Keywords: warfare, colonialism, archival practice
Despite Japan’s status as a global economic force and its significance in popular culture, history education in the West rarely covers the modern wartime atrocities Japan perpetrated in other Asian countries. Beyond geographic distance and lack of direct conflict, perhaps ignorance is to blame for the West’s tolerance of the Japan’s Nationalist ‘Liberal Democratic Party’ members’ adoration of imperial campaigns and war criminals as heroes and gods. Following the colonial invasion, Korea suffered through the Korean War that caused further destruction, and was followed by utilitarian, industrial, and aggressive expansions led by a series of iron fist dictators. Under the name of progress, surviving traditional buildings across Seoul have been bulldozed down. Most of historical Seoul has been destroyed and what remains now in the urban environment are mostly the palaces, which are only used as a park or as film sets.

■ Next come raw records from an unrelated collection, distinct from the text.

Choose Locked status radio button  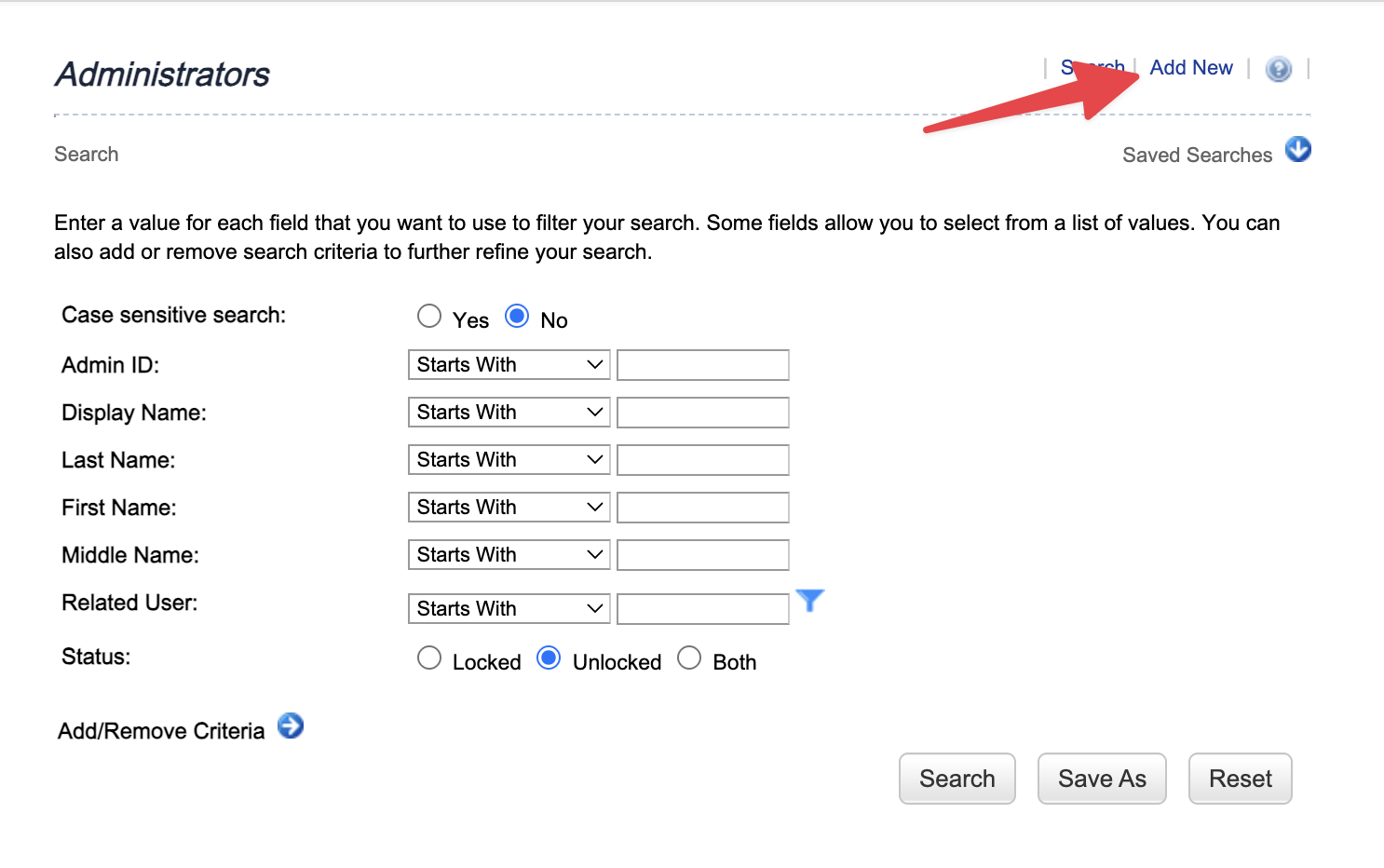(429, 658)

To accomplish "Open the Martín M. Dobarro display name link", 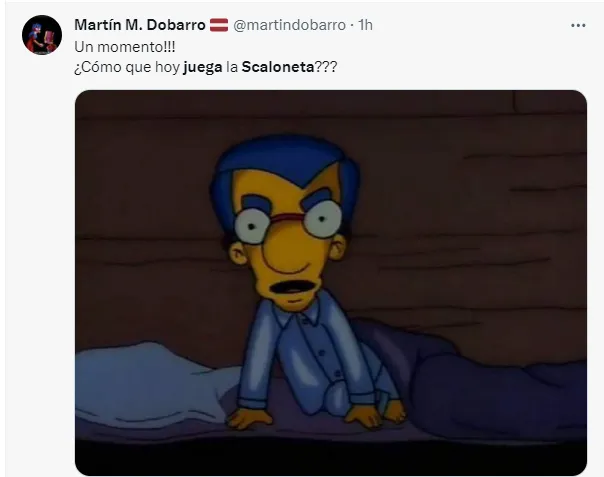I will click(140, 25).
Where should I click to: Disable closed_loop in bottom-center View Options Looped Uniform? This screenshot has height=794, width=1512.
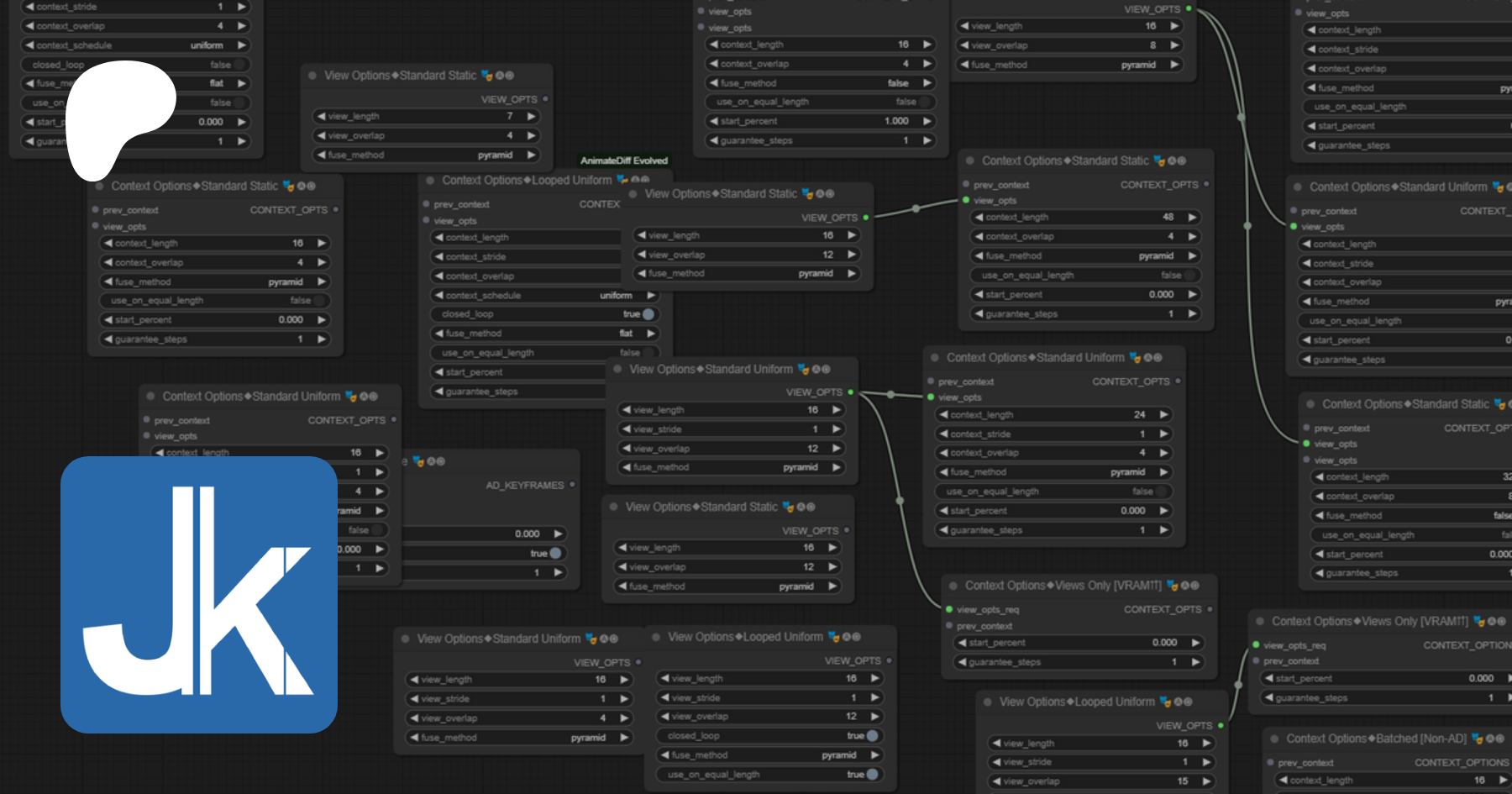(x=872, y=736)
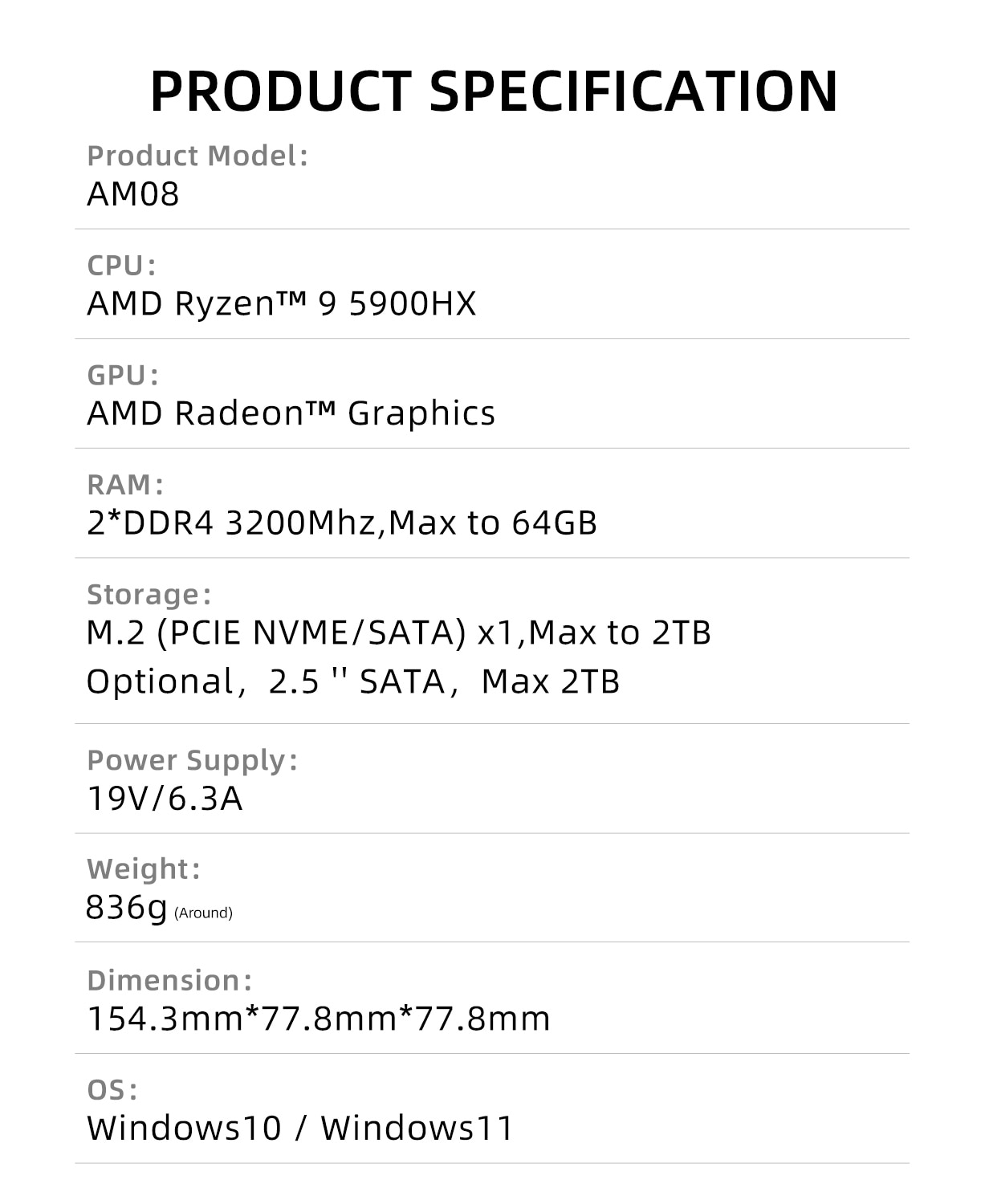Click the M.2 PCIE NVME/SATA line
The image size is (985, 1204).
point(399,633)
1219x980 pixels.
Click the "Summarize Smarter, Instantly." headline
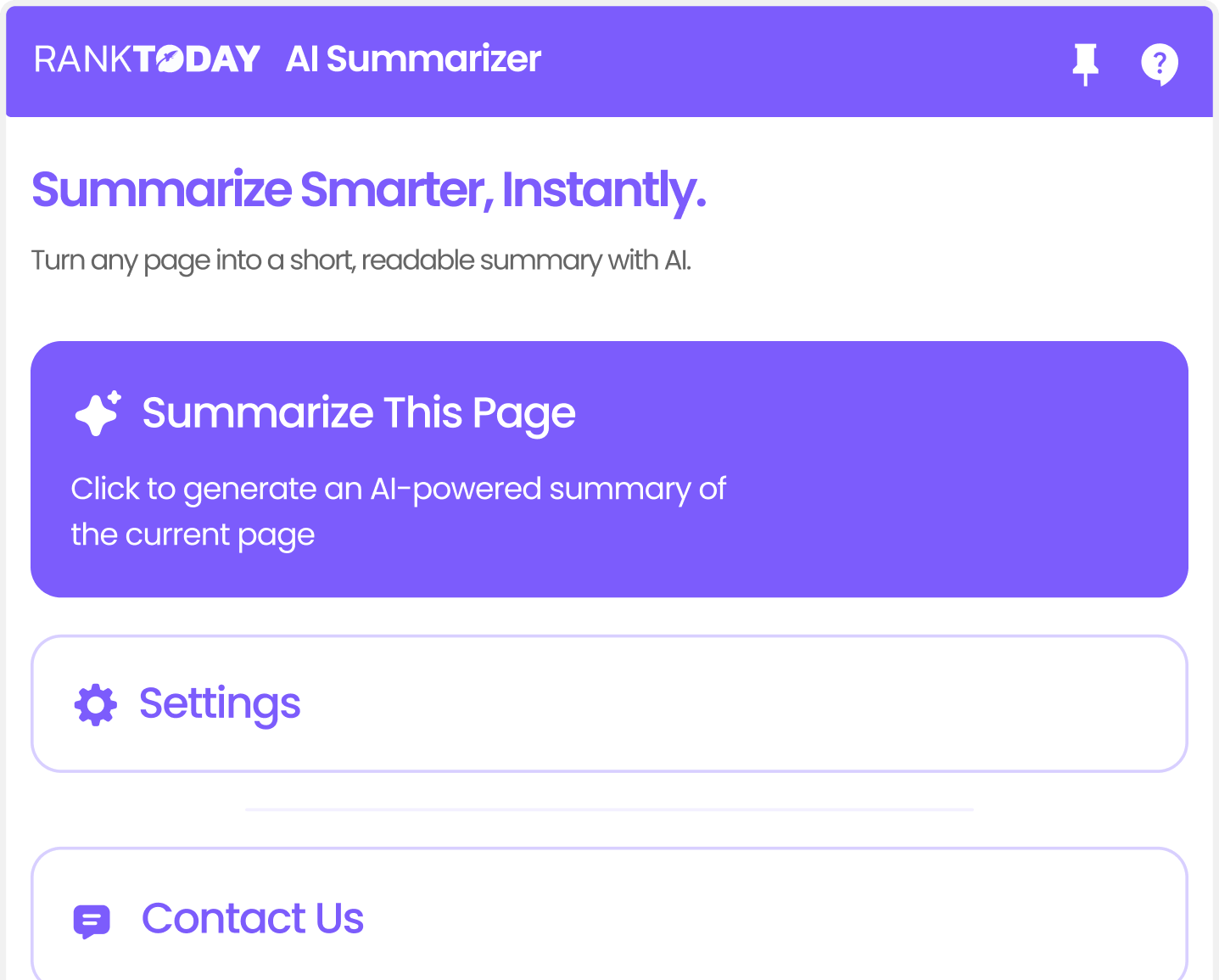(x=368, y=189)
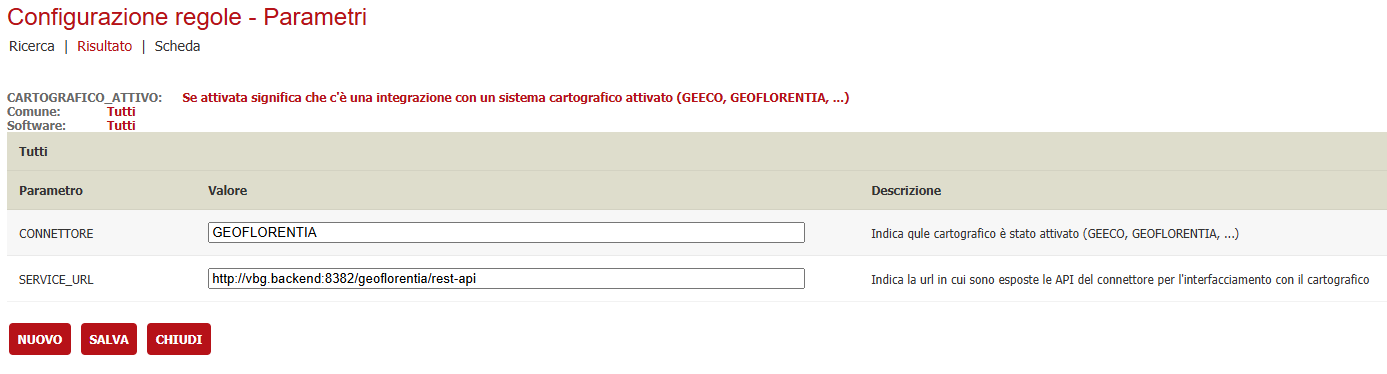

My project focuses on recreating a section of Jongro in Seoul, a boulevard running perpendicular to the processional road from Gwanghwamun, the main gate to the royal palace. I have compiled photographs, maps, and films from an existing archive to aid the visualisation process. The medium I chose to use is a game engine. Video games benefit from immersion through interactivity. Thematically, I am inspired by the Assassin’s Creed Franchise, which was critically acclaimed for its architectural accuracy in portraying ancient Egypt, ancient Greece, Renaissance Italy, and more. However, stylistically, this project takes inspiration from the 32-bit, top-down, sprite-and-tile aesthetics of the Gameboy Advance. I wish to use this iconic style utilised in many classic titles released by Nintendo, with humorous and subversive intentions: to use contemporary culture with strong connections to Japan in this critique of its past imperial campaign.
The narrative of the game I have created follows a peaceful national demonstration that occurred against the Japanese rule from March 1919. Its failure to achieve independence and international sanctions led to formation of the first organised resistance groups utilising tactical violence since the disbanding of the army in 1907 and massacre of civil militants in 1909. This is envisaged as the prologue to the ‘main game’, formation of 의열단 Uiyeoldan in November 1919. The presentation of the project highlights an aspect of the militant rule which led to the March demonstration - the Japanese military’s right to bypass jurisdiction and revival of corporal punishment. A specific section of Jongro (contemporary Jongro 2-ga) has been selected to stylise a variety of spaces. These spaces show significance of different fields: the Tapgol Park is the root of March demonstrations and Jongro Police Station is the headquarter and a symbol of military policing and torture. The YMCA building is a symbol of the Western influence in 19th-20th century Korea, and Shijeon (market ran by traders endorsed and authorised by the Korean government) is an example of Korean culture withstanding.